You are viewing a plain text version of this content. The canonical link for it is here.
Posted to commits@arrow.apache.org by al...@apache.org on 2022/11/18 20:10:32 UTC
[arrow-datafusion] branch master updated: Add ambiguous check for join (#4258)
This is an automated email from the ASF dual-hosted git repository.
alamb pushed a commit to branch master
in repository https://gitbox.apache.org/repos/asf/arrow-datafusion.git
The following commit(s) were added to refs/heads/master by this push:
new 8c02485cf Add ambiguous check for join (#4258)
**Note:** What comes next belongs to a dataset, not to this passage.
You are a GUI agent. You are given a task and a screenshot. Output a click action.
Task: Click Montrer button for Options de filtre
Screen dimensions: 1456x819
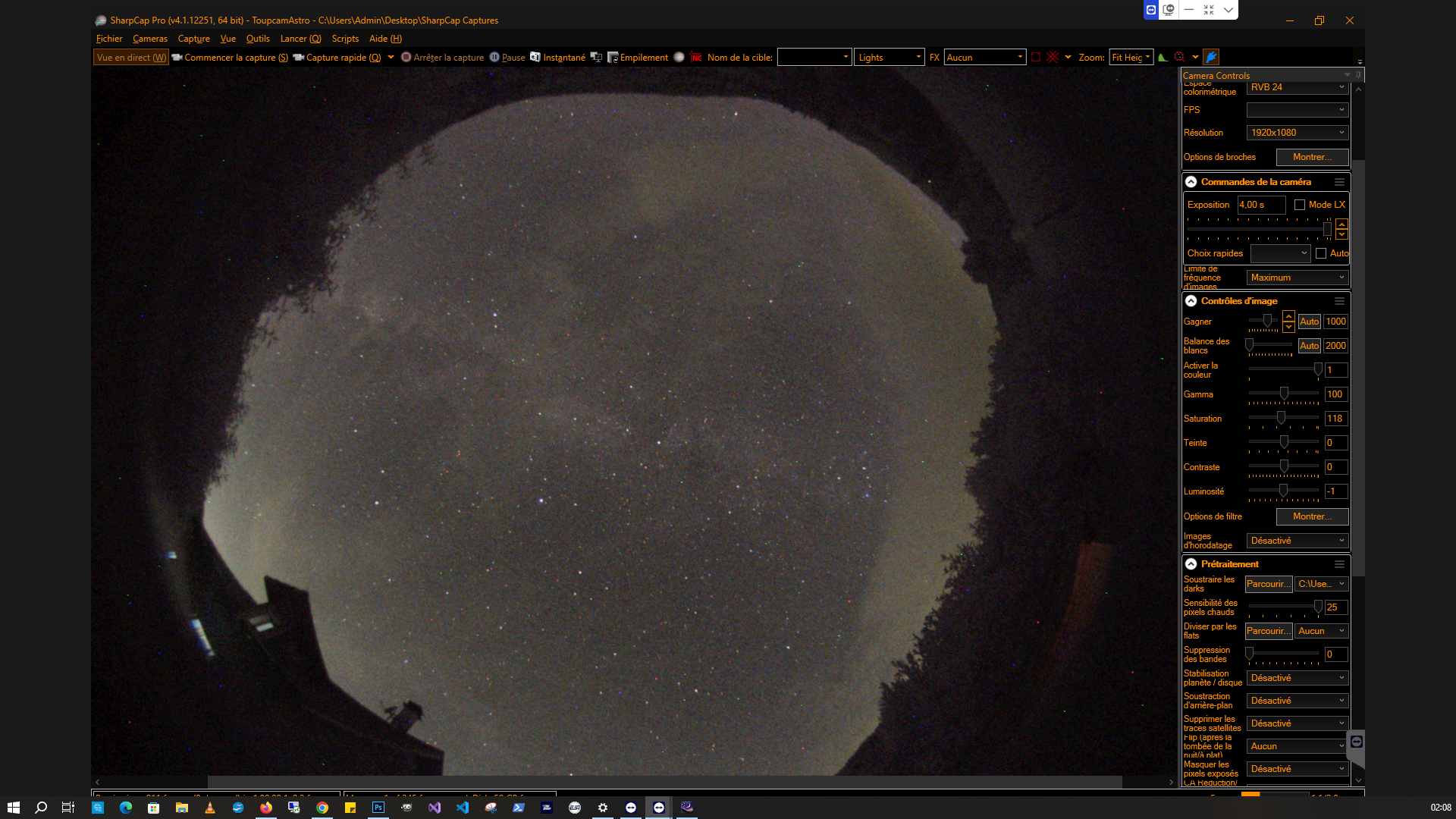click(x=1312, y=516)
8c02485cf is described below
commit 8c02485cfc3d2c48bc48a557db58e3e5a0f75777
Author: ygf11 <ya...@gmail.com>
AuthorDate: Sat Nov 19 04:10:26 2022 +0800
Add ambiguous check for join (#4258)
* Add ambiguous check for join
* change DataFusionError::Internal to DataFusionError::Plan
* Update datafusion/sql/src/planner.rs
Co-authored-by: Ruihang Xia <wa...@gmail.com>
Co-authored-by: Ruihang Xia <wa...@gmail.com>
---
datafusion/sql/src/planner.rs | 77 +++++++++++++++++++++++++++++++++++++++++++
1 file changed, 77 insertions(+)
diff --git a/datafusion/sql/src/planner.rs b/datafusion/sql/src/planner.rs
index 5d4c47faf..d8672b407 100644
--- a/datafusion/sql/src/planner.rs
+++ b/datafusion/sql/src/planner.rs
@@ -718,6 +718,12 @@ impl<'a, S: ContextProvider> SqlToRel<'a, S> {
// parse ON expression
let expr = self.sql_to_rex(sql_expr, &join_schema, ctes)?;
+ // ambiguous check
+ ensure_any_column_reference_is_determined(
+ &expr,
+ &[left.schema().clone(), right.schema().clone()],
+ )?;
+
// normalize all columns in expression
let using_columns = expr.to_columns()?;
let normalized_expr = normalize_col_with_schemas(
@@ -3165,6 +3171,64 @@ fn wrap_projection_for_join_if_necessary(
Ok((plan, need_project))
}
+/// Ensure any column reference of the expression is determined.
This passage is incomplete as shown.